Here’s the lineup, unveiled Thursday, with each program going online at 3:01 a.m. Eastern:
– “Jim Jefferies: BARE,” premiering Aug. 29. Taped at Boston’s Wilbur Theatre, it finds Jefferies weighing in on diverse topics such as politics, new fatherhood, orgies and Neil Diamond. (It will join the first season of Jefferies’ FX comedy series “Legit,” now streaming on Netflix.)
– Chelsea Handler in her previously announced “Uganda Be Kidding Me Live” appearance, premiering Oct. 10. It’s the culmination of an international stand-up tour by Handler (who exits her E! talk show later this month, headed for a new series on Netflix in 2016) as she recounts tales of her global travels and the ridiculous characters in her life.
– “Chelsea Peretti: One of the Greats” premieres Nov. 14. Originating from San Francisco’s Palace of Fine Arts, it’s a dark but silly exploration by the “Brooklyn Nine-Nine” star showcasing her talents as an actress, stand-up comic, writer and motorcycle enthusiast.
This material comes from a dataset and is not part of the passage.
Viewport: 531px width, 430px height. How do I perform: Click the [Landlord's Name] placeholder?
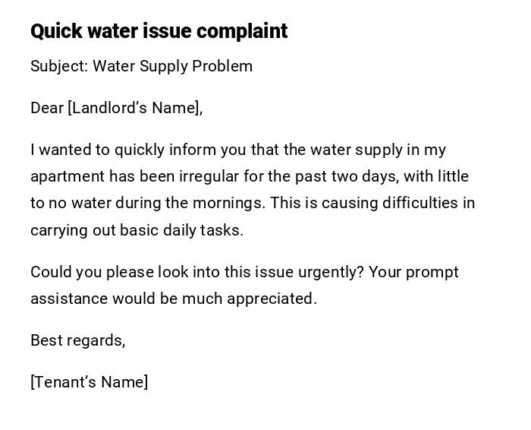tap(135, 108)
– “Bill Cosby 77,” premiering Nov. 28. Taped July 12 (Cosby’s 77th birthday) at the San Francisco Jazz Center, it’s an hour-plus of comedy from Cos dealing with such topics as relationships, marriage and, of course, kids.
– “Bill Burr: I’m Sorry You Feel That Way,” premiering Dec. 5. Burr is onstage at Atlanta’s Tabernacle exploring subjects such as how nothing ruins great sex like a rom-com and how too many childhood hugs could be the downfall of man.
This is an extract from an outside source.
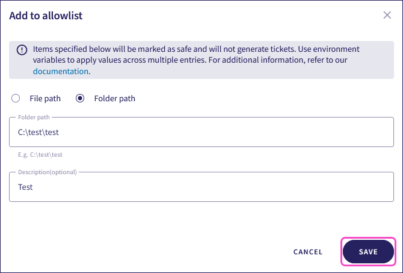This screenshot has height=273, width=403.
Task: Place cursor in the "Test" description text
Action: point(25,187)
“Stand-up comedy is a category of original content that we’re very focused on,” said Lisa Nishimura, Netflix’s vice president of original documentary and comedy programming. “There’s a really huge scope of types of comedy within stand-up, and we have the ability to provide that entire scope.”
Going forward, Netflix expects to keep introducing stand-up specials, she said.
And while other networks regularly air stand-up programs, Nishimura said Netflix has its own appeal: “Our flexibility and ubiquity of access is a really important component, specifically for comedy.”
Jefferies noted that he’s done specials for HBO, Showtime and FX. But he hailed the Netflix model, which presents his concert at its original length (about 77 minutes) and will keep it available to viewers for the foreseeable future.
“When you tell people you’re doing a special for a cable channel, you say they’re going to air it at 8 o’clock on Saturday and again at 2 in the morning on Tuesday,” he explained. “But here, all you have to say is, ‘It’s on Netflix.’ It’s easier.
“People can watch it over and over again,” he pointed out, then added with a laugh, “and fast forward through the bits they don’t like.”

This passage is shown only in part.